Ensure you have API access to the models you wish to evaluate. We currently support two types of API formats:

* `OPENAI`: The OpenAI API ChatCompletion endpoint ([ref](https://platform.openai.com/docs/api-reference/chat/object))
* `HUGGINGFACE`: The HuggingFace Hosted Inference API ([ref](https://huggingface.co/docs/inference-endpoints/api_reference))
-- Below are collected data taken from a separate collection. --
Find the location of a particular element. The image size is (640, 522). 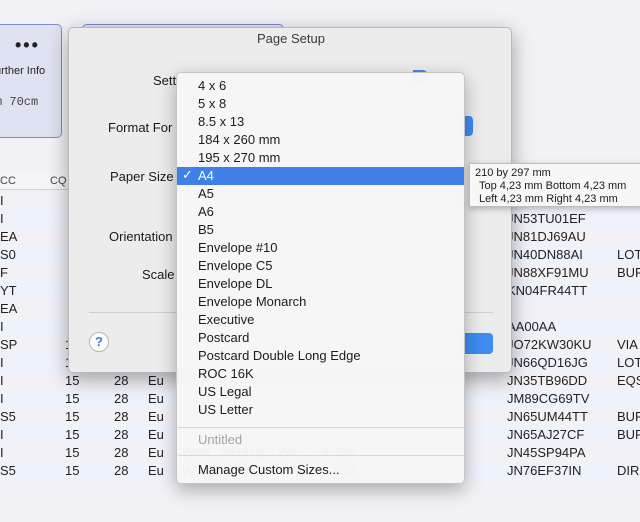

table-cell: JN45SP94PA is located at coordinates (546, 452).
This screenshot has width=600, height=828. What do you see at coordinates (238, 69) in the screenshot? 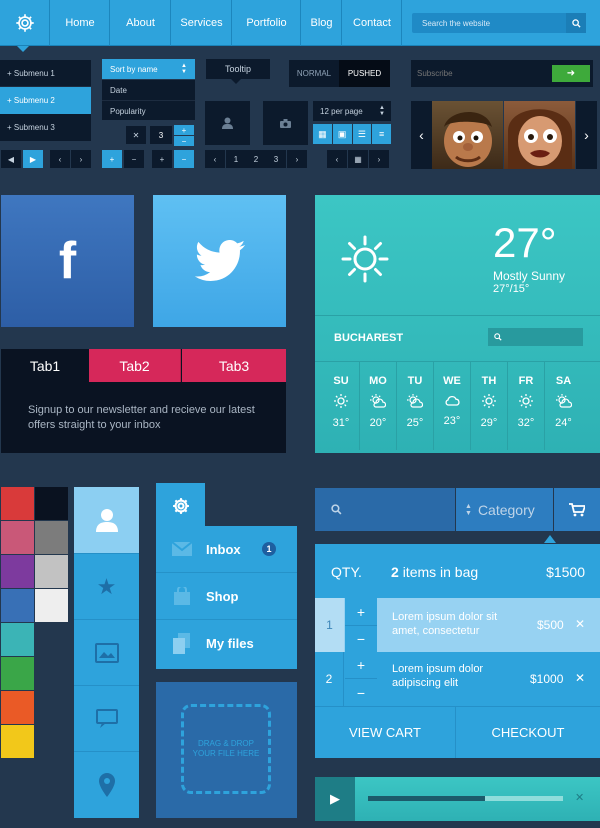
I see `tooltip: Tooltip` at bounding box center [238, 69].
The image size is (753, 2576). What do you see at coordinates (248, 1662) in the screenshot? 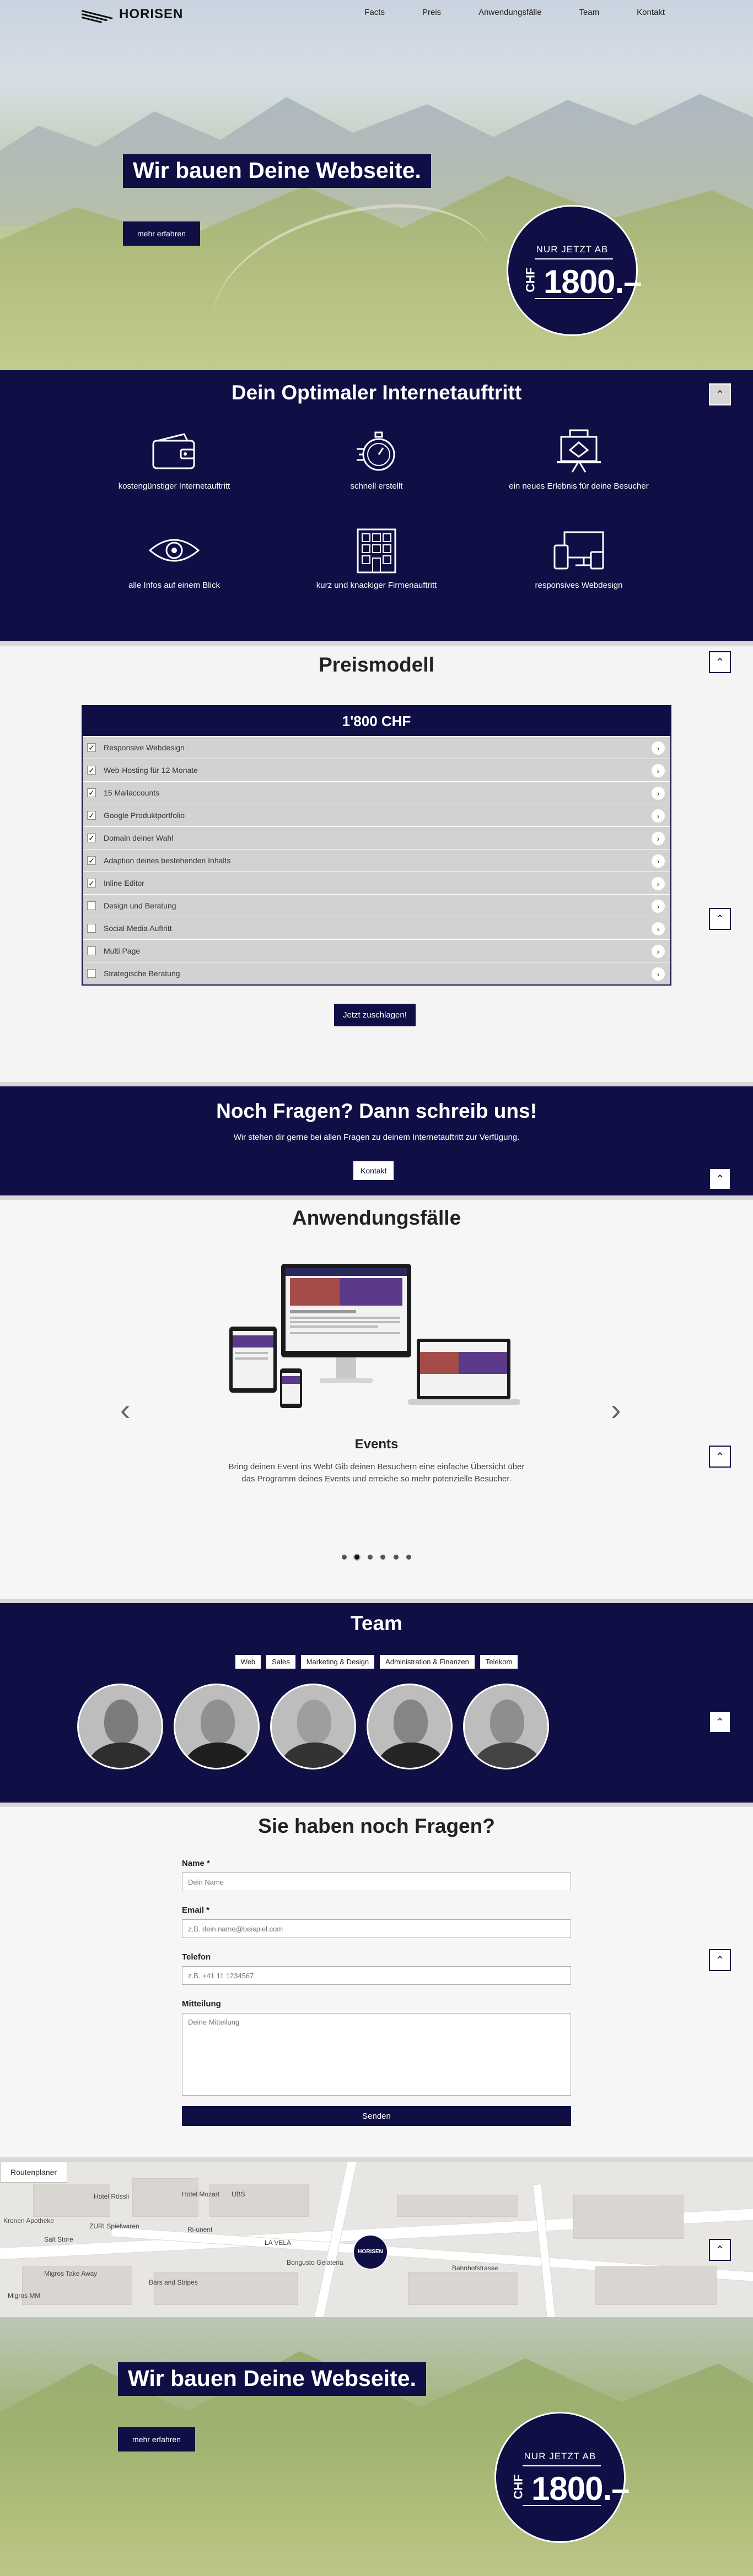
I see `team-tag-web: Web` at bounding box center [248, 1662].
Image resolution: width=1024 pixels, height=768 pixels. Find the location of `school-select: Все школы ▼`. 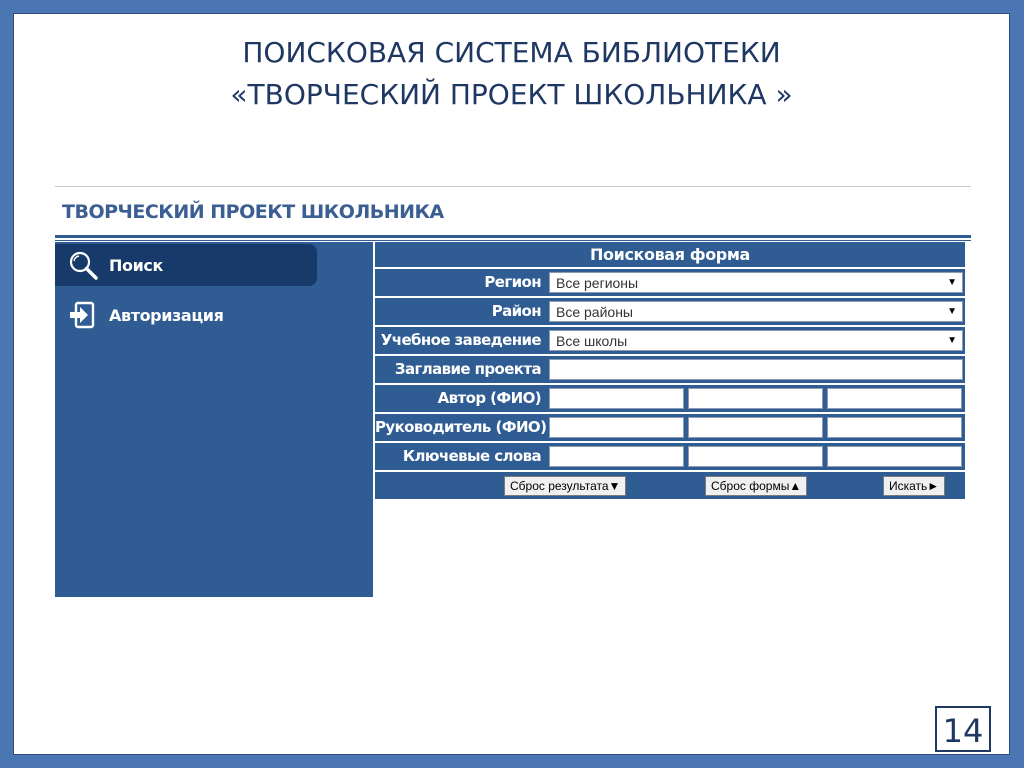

If you are hosting models locally you can use a package like [LocalAI](https://github.com/mudler/LocalAI) to get an OpenAI compatible REST API which can be used by `Judy`.

#### Judy Commands

A CLI interface is provided for viewing and editing Judy config files.

```bash
judy config
```

Run an evaluation as follows:

```bash
judy run --run-config run_config.yml --name disinfo-test --output ./results
```

After running an evaluation, you can serve a web app for viewing the results:

```bash
judy serve -r ./results
```

## Web App Screenshots

The web app allows you to view your evaluation results.

|   |   |
|---|---|
![Overview](<assets/app_home.png>) |  ![App Runs](<assets/app_runs.png>)
![Raw Results](<assets/app_raw.png>)

## Roadmap

### Features

- [x] Core framework
- [x] Web app - to view evaluation results
- [ ] Add perturbations - the ability to modify input datasets - with typos, synonymns etc.
- [ ] Add adaptations - the ability to use different prompting techniques - such as Chain of Thought etc.

### Scenarios

- [x] [FLASK](https://arxiv.org/abs/2307.10928)
- [ ] [Code Comprehension](https://arxiv.org/abs/2308.01240)
- [ ] [Emotional Intelligence](https://arxiv.org/abs/2307.09042)
- [ ] [RED-INSTRUCT](https://arxiv.org/abs/2308.09662)

## Contributing

Pull requests are welcome. For major changes, please open an issue first to discuss what you would like to change. Please make sure to update tests as appropriate.